→ 指示 A
ページ抜粋について、次の問いに答えてください。
(i) 回路群制御システムは、どこからの指定を受けて複数の回路を制御しますか。
(ii) 本発明が目的とすることとして、冒頭の一文は何を提供することを挙げていますか。
(iii) 回路群制御方法の実行制御ステップに含まれるサブステップの名称は何ですか。
→ 指示 B
ページ抜粋の回路群制御方法に出てくるステップとサブステップの名称をすべて挙げてください。

→ ページ抜粋
また、本発明は、上述の回路群制御システムを構築する場合において有用な各種技術を提供することをも目的とする。
【0010】
【課題を解決するための手段】
上記目的を達成するために本発明に係る回路群制御システムは、マスタプロセッサからの指定を受けて、相互に異なる機能を有する複数の回路を制御する回路群制御システムであって、前記複数の回路のいずれかに実行させるべきコマンドを複数ならべて構成されるコマンド列の複数個の指定をマスタプロセッサから受け付けるコマンド列指定受付手段と、コマンド列指定受付手段により受け付けられた指定に係るコマンド列に従った順序で各コマンド列内のコマンドを逐次、当該コマンドを実行し得る回路に実行させる実行制御手段とを備え、前記実行制御手段は、一の回路に一のコマンド列中のコマンドを実行させている間において、他のコマンド列中の、他の回路により実行され得る状態にあるコマンドを選択して当該他の回路に実行させる並列実行制御部を含むことを特徴とする。
【0011】
また、本発明に係る回路群制御方法は、マスタプロセッサからの指定に基づいて、相互に異なる機能を有する複数の回路を制御する回路群制御方法であって、前記複数の回路のいずれかに実行させるべきコマンドを複数ならべて構成されるコマンド列の複数個の指定をマスタプロセッサから受け付けるコマンド列指定受付ステップと、コマンド列指定受付ステップにより受け付けられた指定に係るコマンド列に従った順序で各コマンド列内のコマンドを逐次、当該コマンドを実行し得る回路に実行させる実行制御ステップとを含み、前記実行制御ステップは、一の回路に一のコマンド列中のコマンドを実行させている間において、他のコマンド列中の、他の回路により実行され得る状態にあるコマンドを選択して当該他の回路に実行させる並列実行制御サブステップを含むことを特徴とする。

→ 元データ
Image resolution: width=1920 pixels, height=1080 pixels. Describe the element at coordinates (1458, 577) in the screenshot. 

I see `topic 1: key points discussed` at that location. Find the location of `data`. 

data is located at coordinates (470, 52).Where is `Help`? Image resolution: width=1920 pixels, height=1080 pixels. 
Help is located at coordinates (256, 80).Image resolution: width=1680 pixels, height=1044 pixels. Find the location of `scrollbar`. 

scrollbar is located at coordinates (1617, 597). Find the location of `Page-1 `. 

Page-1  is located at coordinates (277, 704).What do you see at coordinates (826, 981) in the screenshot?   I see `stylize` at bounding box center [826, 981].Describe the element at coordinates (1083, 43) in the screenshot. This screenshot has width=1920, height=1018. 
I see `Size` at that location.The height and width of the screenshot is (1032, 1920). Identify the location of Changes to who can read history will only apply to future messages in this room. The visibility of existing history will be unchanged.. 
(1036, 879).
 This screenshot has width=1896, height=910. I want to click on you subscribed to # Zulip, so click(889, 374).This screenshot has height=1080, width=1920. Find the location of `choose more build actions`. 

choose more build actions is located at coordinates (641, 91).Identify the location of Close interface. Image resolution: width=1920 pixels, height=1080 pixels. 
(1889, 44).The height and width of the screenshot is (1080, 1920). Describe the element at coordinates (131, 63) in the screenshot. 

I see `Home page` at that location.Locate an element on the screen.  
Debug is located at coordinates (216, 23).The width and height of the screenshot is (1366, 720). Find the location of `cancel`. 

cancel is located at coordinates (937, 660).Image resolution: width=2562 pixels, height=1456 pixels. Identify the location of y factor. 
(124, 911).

→ 実行結果 A
(i) マスタプロセッサ
(ii) 上述の回路群制御システムを構築する場合において有用な各種技術
(iii) 並列実行制御サブステップ

→ 実行結果 B
コマンド列指定受付ステップ
実行制御ステップ
並列実行制御サブステップ